Another year, another modern-day, record low water level at Lake Mead.

The reservoir that stores Tucson and Phoenix’s drinking water from the Colorado River dropped Wednesday evening to below its previous record low level. It continued dropping Thursday and is predicted to keep dropping for at least another month.

At 7 p.m. Wednesday, Mead stood at 1,074.70 above sea level, breaking a modern-day record low level of 1,074.71 that was set on June 15, 2015. By Thursday afternoon, Mead was down to 1,074.68 and by Friday morning it was hanging at about 1,074.50.

By next month, it’s expected to drop to about 1,072 feet, before rising the rest of the year.

This week’s water levels at Mead are the lowest they’ve been since the lake at the Nevada border was filling during the Great Depression.

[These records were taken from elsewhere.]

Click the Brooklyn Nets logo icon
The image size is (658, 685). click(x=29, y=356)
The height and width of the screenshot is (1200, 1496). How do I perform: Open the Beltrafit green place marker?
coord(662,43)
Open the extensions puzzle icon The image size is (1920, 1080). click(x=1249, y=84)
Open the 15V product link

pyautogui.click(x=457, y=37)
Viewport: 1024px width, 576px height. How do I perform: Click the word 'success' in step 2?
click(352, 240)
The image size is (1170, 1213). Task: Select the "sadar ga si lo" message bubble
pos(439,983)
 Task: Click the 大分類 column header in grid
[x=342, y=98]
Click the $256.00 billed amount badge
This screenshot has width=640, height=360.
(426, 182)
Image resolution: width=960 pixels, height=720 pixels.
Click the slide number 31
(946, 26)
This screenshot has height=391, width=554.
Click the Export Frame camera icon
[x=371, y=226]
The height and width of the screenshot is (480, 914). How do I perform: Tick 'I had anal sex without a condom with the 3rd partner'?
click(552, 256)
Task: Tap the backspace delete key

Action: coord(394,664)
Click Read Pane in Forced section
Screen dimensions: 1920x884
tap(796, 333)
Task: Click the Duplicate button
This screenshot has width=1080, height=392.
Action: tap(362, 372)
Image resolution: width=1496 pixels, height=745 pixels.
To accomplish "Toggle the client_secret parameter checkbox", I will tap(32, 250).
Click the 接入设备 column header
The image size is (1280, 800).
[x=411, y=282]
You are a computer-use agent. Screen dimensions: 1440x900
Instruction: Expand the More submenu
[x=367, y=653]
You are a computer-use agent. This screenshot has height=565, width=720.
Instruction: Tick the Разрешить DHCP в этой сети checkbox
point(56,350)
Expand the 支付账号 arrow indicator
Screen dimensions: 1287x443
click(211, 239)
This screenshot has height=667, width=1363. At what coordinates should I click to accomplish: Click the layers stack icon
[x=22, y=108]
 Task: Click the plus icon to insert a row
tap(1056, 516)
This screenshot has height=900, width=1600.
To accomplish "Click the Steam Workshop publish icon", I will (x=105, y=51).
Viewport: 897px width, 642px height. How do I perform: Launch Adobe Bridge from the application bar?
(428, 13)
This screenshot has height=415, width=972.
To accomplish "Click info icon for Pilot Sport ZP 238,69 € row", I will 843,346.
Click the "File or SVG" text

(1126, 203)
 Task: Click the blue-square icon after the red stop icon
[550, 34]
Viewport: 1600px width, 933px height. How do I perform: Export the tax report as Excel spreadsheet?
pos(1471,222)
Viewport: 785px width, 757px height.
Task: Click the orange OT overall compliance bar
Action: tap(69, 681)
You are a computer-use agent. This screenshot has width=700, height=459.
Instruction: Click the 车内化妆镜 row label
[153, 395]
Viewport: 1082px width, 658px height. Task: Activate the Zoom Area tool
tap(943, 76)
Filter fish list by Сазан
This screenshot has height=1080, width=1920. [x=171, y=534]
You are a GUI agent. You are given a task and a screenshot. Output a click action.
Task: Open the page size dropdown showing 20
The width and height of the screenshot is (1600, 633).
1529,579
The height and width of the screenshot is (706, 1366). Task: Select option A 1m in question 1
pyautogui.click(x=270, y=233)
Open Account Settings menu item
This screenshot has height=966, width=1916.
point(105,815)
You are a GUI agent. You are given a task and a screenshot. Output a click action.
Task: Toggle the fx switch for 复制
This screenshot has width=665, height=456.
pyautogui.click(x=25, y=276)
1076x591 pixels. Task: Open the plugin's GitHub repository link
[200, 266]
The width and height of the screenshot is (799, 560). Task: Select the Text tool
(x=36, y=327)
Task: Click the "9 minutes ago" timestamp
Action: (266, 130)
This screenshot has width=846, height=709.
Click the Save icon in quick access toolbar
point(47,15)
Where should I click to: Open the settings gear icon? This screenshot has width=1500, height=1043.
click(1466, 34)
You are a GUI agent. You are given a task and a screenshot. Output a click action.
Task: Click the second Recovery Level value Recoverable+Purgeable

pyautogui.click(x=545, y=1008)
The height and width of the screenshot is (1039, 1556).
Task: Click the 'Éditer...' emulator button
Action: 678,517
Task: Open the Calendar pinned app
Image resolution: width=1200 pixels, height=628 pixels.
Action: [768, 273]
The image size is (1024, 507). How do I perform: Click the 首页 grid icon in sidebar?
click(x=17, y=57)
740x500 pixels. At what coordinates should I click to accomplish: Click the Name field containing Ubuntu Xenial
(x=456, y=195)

But given the continued drought and legacy of water use on the Colorado River, this will hardly be the last year that Mead hits a record low.

Every year, the lake goes through the same cycle. It rises in the early part of the year, drops until summertime, then rises again early the following year. As the impact of continued overuse of river water continues to mount, the record low level will keep dropping.

The levels today would be low enough to declare a formal shortage on the Colorado River if they occurred at the end of this year Because the U.S. Bureau of Reclamation doesn’t make a decision on shortages until year’s end, no shortage is likely for 2017 because the lake is expected to rise to 1,078.51 feet by Dec. 31.

A shortage would be declared if Mead were at 1,075 feet at year’s end.

A declaration of shortage is more likely at the end of 2017, by when Mead is predicted by the reclamation agency to be at 1,073 feet.

The formal shortage declaration issue could become moot, however, if Arizona and the other two Lower Colorado Basin states Nevada and California can reach agreement earlier on longer-term cuts in water deliveries to those states.

As a proposed agreement stands, Arizona would lose 192,000 acre feet annually starting next year regardless of the lake’s level. It would lose larger amounts in future years if the lake keeps dropping.

When and if a formal shortage is declared, Arizona would lose 320,000 acre feet in the first year the lake drops below 1,075 at year’s end and larger amounts when and if the lake kept dropping further.